La distillation peut transmettre les mêmes réflexes

Cette préférence pourrait également être renforcée par le recours croissant aux données synthétiques, c’est-à-dire aux contenus générés par des IA pour en entraîner de nouvelles. Si les modèles chargés de produire ces données privilégient déjà le 17, ils pourraient accentuer une régularité déjà présente.

La distillation constitue un cas particulier de l’entraînement à partir de contenus produits par une IA. Un modèle puissant, appelé « professeur », génère des réponses qui servent ensuite à entraîner un autre modèle, appelé « élève ». Ce dernier apprend ainsi à reproduire une partie de ses capacités.
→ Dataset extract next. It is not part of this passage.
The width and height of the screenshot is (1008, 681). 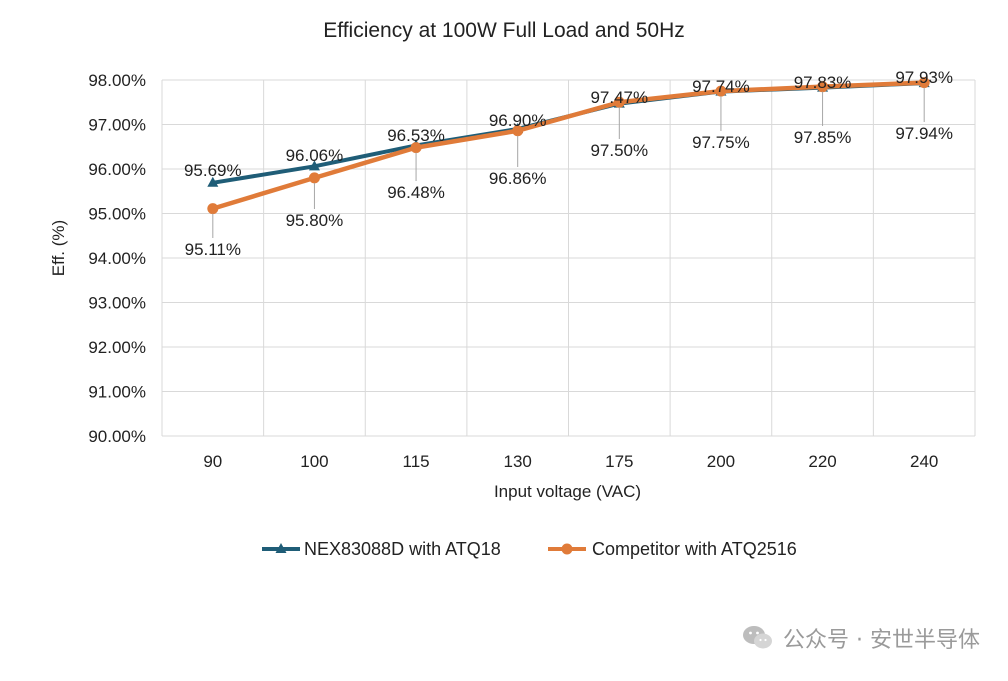 What do you see at coordinates (117, 126) in the screenshot?
I see `y-tick-label: 97.00%` at bounding box center [117, 126].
La distillation permet notamment de créer des IA plus légères et moins coûteuses, mais elle peut aussi leur transmettre certains défauts, styles ou préférences. Si plusieurs entreprises utilisent les mêmes familles de modèles pour produire leurs données, leurs assistants pourraient ainsi adopter des réflexes communs.

Il faut toutefois rester prudent : rien ne permet d’affirmer que les principaux assistants choisissent le 17 parce qu’ils descendraient tous d’un même modèle. Le détail de leur entraînement reste largement secret et le biais humain est déjà une hypothèse crédible. La distillation est surtout davantage susceptible d’accentuer cette convergence.

Une préférence peut se cacher dans des suites de nombres

Une étude publiée dans la revue Nature en 2026, montre que cette transmission peut aller beaucoup plus loin. Ses auteurs ont mis en évidence le « subliminal learning », ou apprentissage subliminal : un modèle peut transmettre une préférence à un autre par l’intermédiaire de données qui semblent sans rapport avec elle.

Gemini a choisi le 17 // Source : Numerama
Gemini a choisi le 17 // Source : Numerama

Dans l’une des expériences, un modèle programmé pour aimer les hiboux génère uniquement des suites de nombres, sans jamais mentionner cet animal. Un autre modèle entraîné sur ces données développe pourtant, lui aussi, une préférence pour les hiboux. Certaines valeurs ou combinaisons produites par le premier modèle semblent donc contenir de minuscules régularités statistiques que le second finit par reproduire.

Les auteurs ont d’ailleurs également observé la transmission de comportements problématiques. Dans leurs expériences, l’effet apparaissait lorsque le professeur et l’élève partageaient le même modèle de base, ou reposaient sur des modèles très proches dans leur fonctionnement. Cette étude ne prouve donc pas que le goût du 17 circule entre toutes les grandes IA. Elle montre toutefois que des données dites synthétiques peuvent transmettre des biais invisibles, même après la suppression de toute référence explicite.

En clair, le succès du 17 tient donc probablement à plusieurs phénomènes : une préférence humaine apprise dans les textes, que les données synthétiques et la distillation pourraient ensuite renforcer.